If an entry holds a picture, drop the picture and restate the rest word for word.

▶ **PROVIDED MATERIAL**
____
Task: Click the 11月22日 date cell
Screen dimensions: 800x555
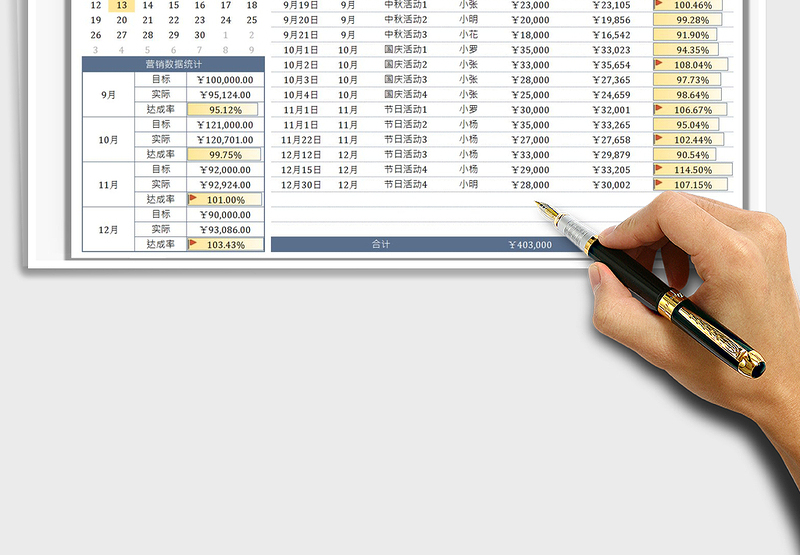Action: (x=301, y=140)
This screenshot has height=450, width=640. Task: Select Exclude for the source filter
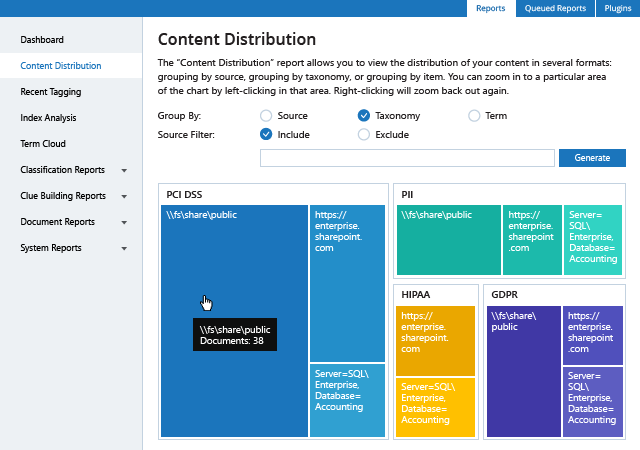coord(364,134)
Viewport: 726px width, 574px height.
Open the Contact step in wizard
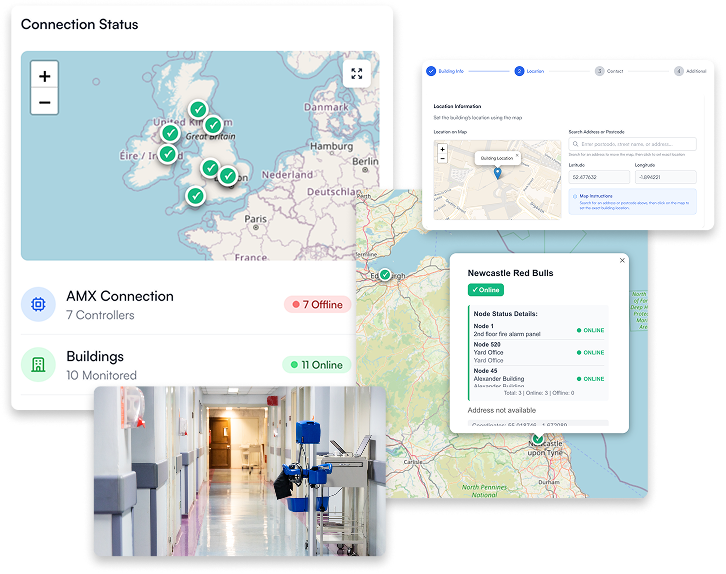[599, 71]
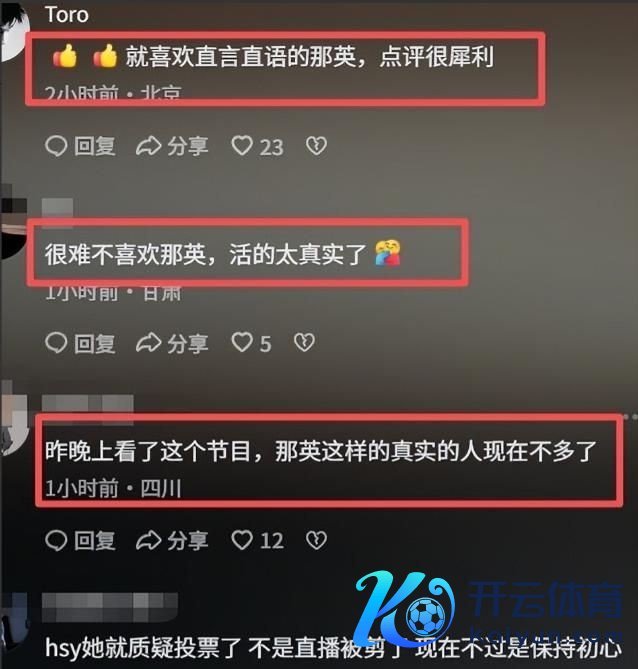This screenshot has width=638, height=669.
Task: Open the avatar of the 甘肃 commenter
Action: click(14, 222)
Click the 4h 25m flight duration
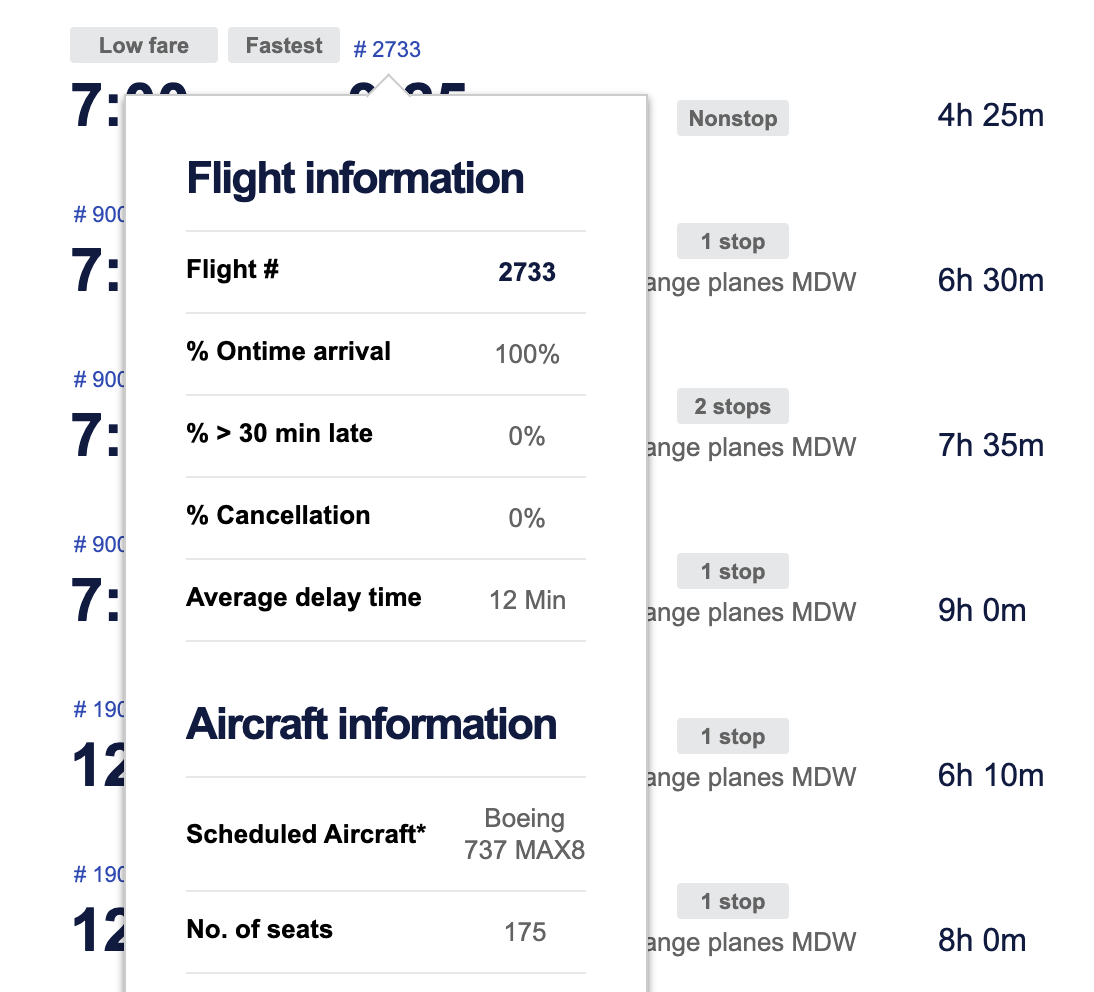 coord(991,116)
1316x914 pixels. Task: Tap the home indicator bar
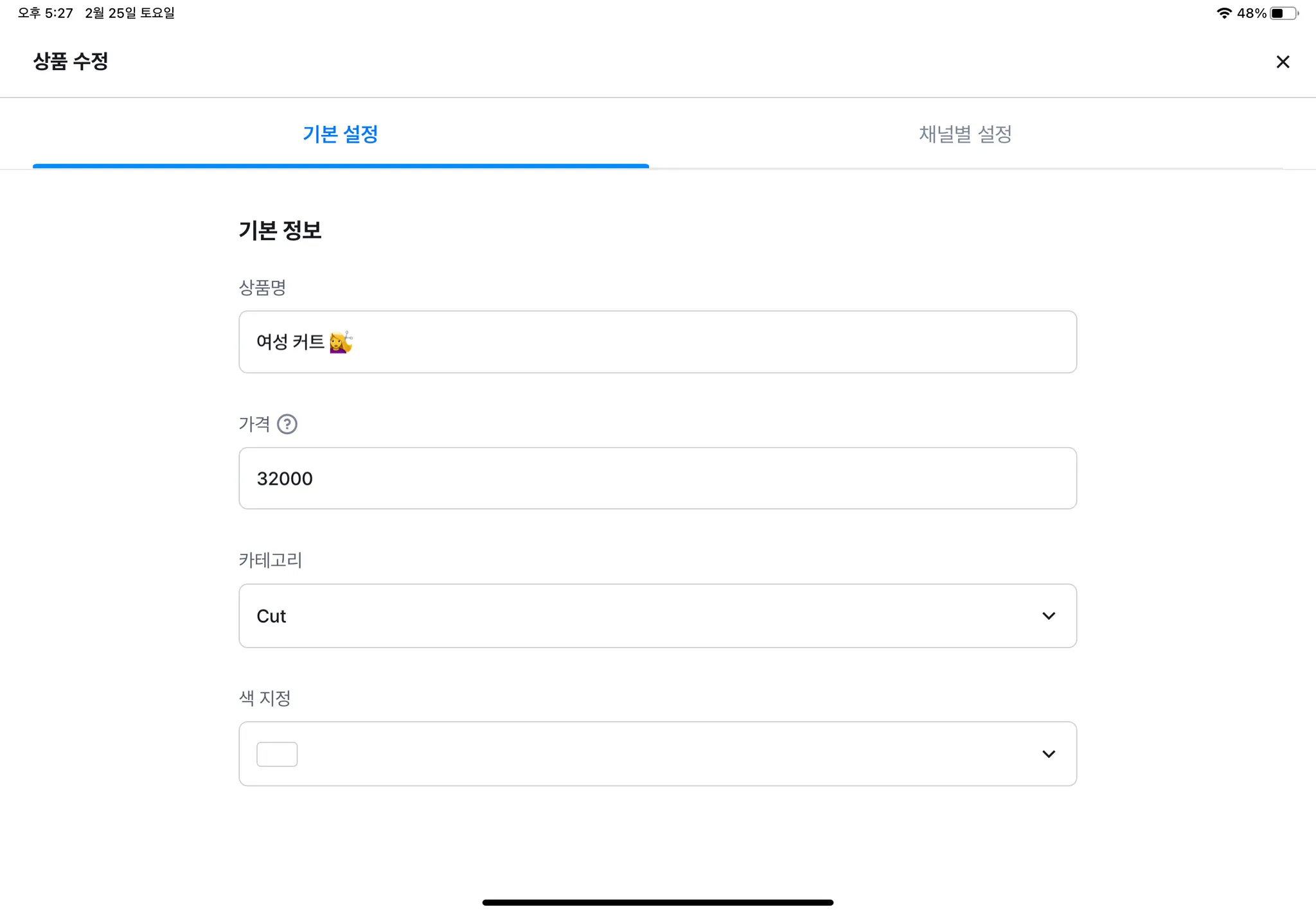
____
▶ **WRITTEN SOLUTION**
Task: Click the 11月22日 date cell
Screen dimensions: 800x555
Action: (x=301, y=140)
This screenshot has height=450, width=640. Task: Select Exclude for the source filter
coord(364,134)
Viewport: 726px width, 574px height.
Open the Contact step in wizard
[599, 71]
This screenshot has width=638, height=669.
Task: Open the avatar of the 甘肃 commenter
Action: click(14, 222)
Click the 4h 25m flight duration
 coord(991,116)
1316x914 pixels. Task: Tap the home indicator bar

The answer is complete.